§ **WORK ORDER**
In the listing below, find every line containing "options" and copy it out.

§ **DATA UNDER STUDY**
►

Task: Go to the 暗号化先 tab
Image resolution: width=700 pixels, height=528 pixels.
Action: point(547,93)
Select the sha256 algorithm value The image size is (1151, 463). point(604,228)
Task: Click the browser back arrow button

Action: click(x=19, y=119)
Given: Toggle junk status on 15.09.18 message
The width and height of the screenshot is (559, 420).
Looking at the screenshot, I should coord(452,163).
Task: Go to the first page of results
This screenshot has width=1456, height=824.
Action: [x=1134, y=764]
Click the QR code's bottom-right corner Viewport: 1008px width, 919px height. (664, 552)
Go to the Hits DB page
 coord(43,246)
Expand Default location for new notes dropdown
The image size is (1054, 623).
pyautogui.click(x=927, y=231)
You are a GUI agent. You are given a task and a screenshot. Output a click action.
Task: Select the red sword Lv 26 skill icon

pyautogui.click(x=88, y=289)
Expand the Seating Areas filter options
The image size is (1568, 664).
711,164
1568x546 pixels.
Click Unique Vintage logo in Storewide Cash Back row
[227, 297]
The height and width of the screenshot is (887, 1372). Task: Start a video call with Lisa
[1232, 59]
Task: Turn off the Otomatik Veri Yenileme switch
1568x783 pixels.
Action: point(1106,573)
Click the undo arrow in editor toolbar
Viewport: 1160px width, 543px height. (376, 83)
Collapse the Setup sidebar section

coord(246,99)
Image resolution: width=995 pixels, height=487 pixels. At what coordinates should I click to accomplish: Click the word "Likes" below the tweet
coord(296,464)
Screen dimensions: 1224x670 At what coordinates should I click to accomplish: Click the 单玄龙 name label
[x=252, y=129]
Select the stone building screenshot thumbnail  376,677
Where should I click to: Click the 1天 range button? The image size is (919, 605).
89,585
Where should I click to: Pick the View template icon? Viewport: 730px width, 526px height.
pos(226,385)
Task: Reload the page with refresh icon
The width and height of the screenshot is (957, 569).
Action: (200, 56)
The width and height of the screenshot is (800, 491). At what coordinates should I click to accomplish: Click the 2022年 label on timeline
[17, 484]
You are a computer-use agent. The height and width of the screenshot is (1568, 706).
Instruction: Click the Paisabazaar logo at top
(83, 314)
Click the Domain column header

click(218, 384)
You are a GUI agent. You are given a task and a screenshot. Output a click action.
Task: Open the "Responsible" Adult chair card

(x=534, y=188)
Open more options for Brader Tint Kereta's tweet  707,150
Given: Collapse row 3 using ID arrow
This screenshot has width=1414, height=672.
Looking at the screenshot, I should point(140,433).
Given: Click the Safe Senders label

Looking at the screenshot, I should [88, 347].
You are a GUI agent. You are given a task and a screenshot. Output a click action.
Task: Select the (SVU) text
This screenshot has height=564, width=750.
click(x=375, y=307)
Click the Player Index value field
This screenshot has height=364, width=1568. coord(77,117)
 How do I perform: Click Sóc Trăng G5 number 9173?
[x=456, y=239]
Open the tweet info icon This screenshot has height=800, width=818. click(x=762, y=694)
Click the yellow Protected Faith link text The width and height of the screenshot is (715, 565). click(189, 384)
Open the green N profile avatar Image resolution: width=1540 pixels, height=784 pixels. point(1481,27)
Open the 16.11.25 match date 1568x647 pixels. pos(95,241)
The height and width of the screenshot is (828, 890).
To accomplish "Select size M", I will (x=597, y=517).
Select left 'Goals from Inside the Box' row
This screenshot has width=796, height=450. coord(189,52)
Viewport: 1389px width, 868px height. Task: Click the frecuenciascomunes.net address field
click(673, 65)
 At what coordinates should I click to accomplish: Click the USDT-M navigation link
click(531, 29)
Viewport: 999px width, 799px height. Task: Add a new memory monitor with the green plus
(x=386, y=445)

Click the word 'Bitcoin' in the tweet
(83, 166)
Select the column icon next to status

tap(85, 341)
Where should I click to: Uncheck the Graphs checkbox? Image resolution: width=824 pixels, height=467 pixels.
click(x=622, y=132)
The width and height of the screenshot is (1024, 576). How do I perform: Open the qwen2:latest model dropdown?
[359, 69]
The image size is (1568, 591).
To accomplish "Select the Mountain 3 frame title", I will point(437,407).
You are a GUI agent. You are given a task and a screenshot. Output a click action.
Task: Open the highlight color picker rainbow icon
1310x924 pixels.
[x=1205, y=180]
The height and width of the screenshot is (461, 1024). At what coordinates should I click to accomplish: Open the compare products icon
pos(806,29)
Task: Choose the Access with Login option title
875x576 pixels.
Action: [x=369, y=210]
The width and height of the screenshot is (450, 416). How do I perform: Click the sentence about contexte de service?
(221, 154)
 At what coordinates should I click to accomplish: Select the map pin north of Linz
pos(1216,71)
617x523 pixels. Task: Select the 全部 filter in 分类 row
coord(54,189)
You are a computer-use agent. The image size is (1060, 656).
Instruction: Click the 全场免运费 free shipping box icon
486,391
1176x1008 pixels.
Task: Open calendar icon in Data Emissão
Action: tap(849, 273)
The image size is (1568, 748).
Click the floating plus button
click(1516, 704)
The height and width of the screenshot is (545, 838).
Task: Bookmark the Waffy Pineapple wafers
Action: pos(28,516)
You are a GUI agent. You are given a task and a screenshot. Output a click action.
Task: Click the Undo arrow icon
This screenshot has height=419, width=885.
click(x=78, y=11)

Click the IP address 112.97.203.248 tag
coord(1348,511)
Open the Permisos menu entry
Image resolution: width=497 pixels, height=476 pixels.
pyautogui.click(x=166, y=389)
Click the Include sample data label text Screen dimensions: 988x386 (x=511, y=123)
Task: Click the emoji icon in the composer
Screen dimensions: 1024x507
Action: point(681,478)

◄

§ **RESULT**
Expand the Seating Areas filter options
Open more options for Brader Tint Kereta's tweet  707,150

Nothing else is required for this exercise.